What Does a Cougar Symbolize?


Cougars are able to scale steep rock faces, leap distances of 40 feet, and jump as high as 18 feet. Because of these qualities, the cougar is considered to be a symbol of agility. 

The cougar reminds us to be quick on our feet and to be flexible. We also need to be ready for whatever may come our way. 


The cougar is considered to be a symbol of secrecy. Native Americans say that the cougar walks in moccasins to not be heard. The cougar is an ambush predator that silently stalks their prey so that they can attack at the perfect time. 


Because of how they look and how they move, the cougar is a symbol of beauty. They are known for their golden-green eyes and how they maneuver with agility and grace in their environment.


The cougar is a symbol of protection. The male cougars will often fight to the death for territory. Cougar cubs are ferocious as well, and the mothers are especially protective. 

These large felines remind us that we should never be passive when we need to protect the people we love. It’s important to protect our family and friends, but also our greater communities. It’s also important to protect nature or any other causes we care about. 


The cougar is a symbol of adaptability. They can live in a variety of environments, including high mountain ranges, forests, or deserts. They’ll also turn to other food sources that are outside of their primary diet when it’s necessary for survival. 


In South America, the Quechua People view the cougar as a positive omen that will bring wealth or good fortune. Native Americans say that they were able to learn valuable hunting skills from cougars, as well as where to find good hunting spots. The cougar is a symbol of wealth, good fortune, and prosperity for the Indigenous Peoples across the Americas


Cougar Symbolism and Spiritual Meanings

Cougar Clans

Many Native American tribes have cougar clans, including Caddo, Chickasaw, Chippewa, Creek, Osage, Pueblo, and Shawnee. A clan is a community organization that is rooted in the maternal family line. The clan animal acts as a guardian or protector for those who are members. 

Seminole and Shawnee

The Seminole People and the Shawnee viewed the cougar as a powerful medicine animal. It was believed that the cougar would bring good luck when hunting. The cougar’s fur is also present in various spiritual ceremonies. 

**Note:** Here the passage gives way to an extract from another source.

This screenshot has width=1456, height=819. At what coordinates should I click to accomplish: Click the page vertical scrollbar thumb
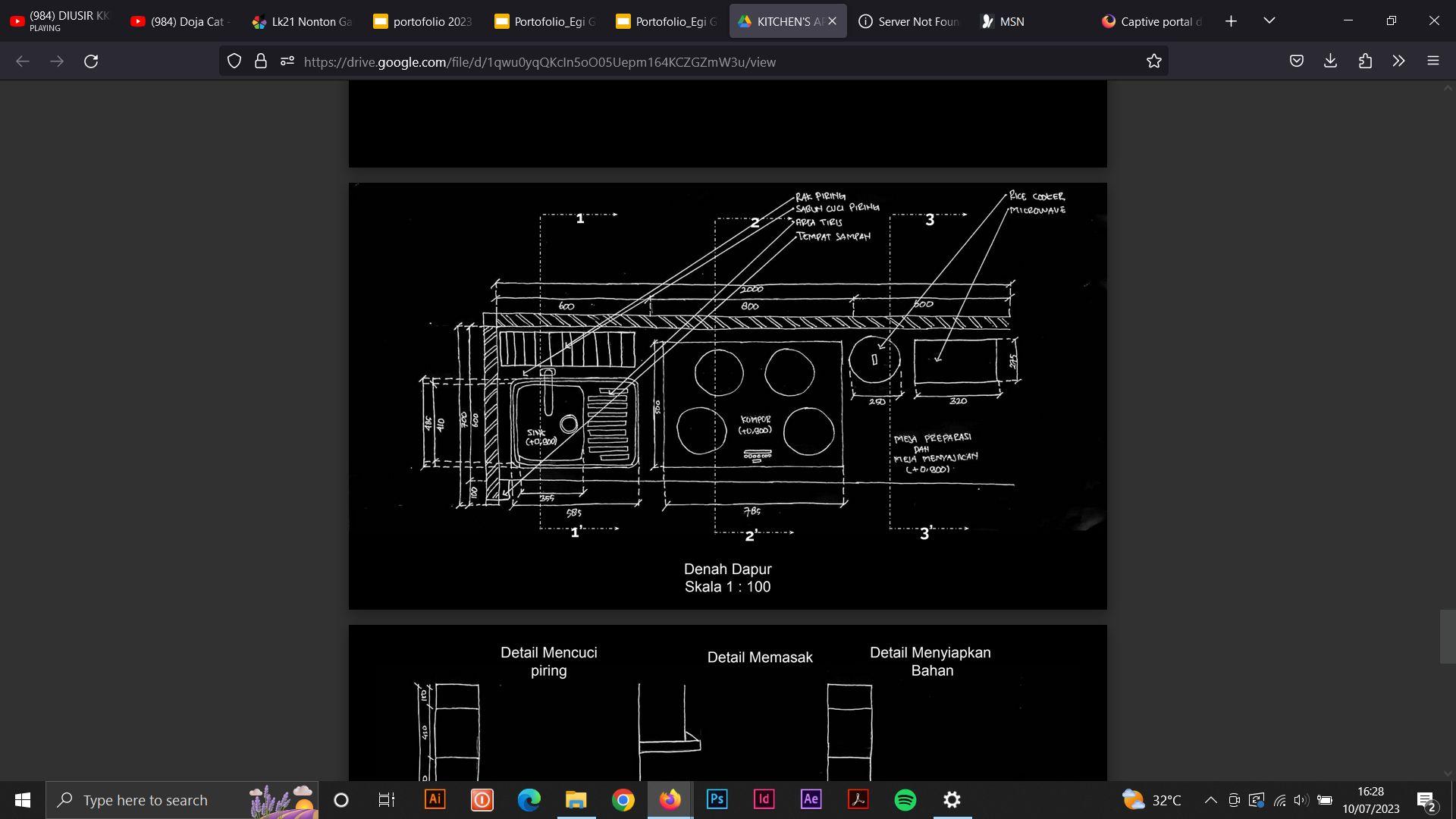pos(1447,635)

The cougar is considered to be a sacred animal for the Shoshone people. They believe that one should never hunt the cougar. According to Shoshone legends, a violent tribe once invaded their territory.

Pueblo People

For the Pueblo tribes of the Southwest, the cougar is the protector of the North, one of the directional guardians. There are six directional guardians which include, the wolf, the bear, the mole, the badger, and the eagle. 


Toho is a guardian spirit that would take the form of a mountain lion or cougar. The Zuni, Hopi, and Mohave people believe that Toho provides protection and good luck while hunting. 


One Navajo story tells the tale of the Changing Woman. She is a protector of the people and a fertility goddess. The women told the Navajo that one of their protectors would be a cougar. 


The Hopi view the cougar as a powerful and sacred being. While it’s a protector of the tribe, the cougar is also considered to be the strongest and most fearless hunter. 

Inca Mythology

For the Inca, one of the ancient peoples of the Andes, cougar symbolism is associated with their creator deity Viracocha. Since Viracocha was thought to be the creator of the Universe, he oversaw the worlds of the living, the dead, and the gods.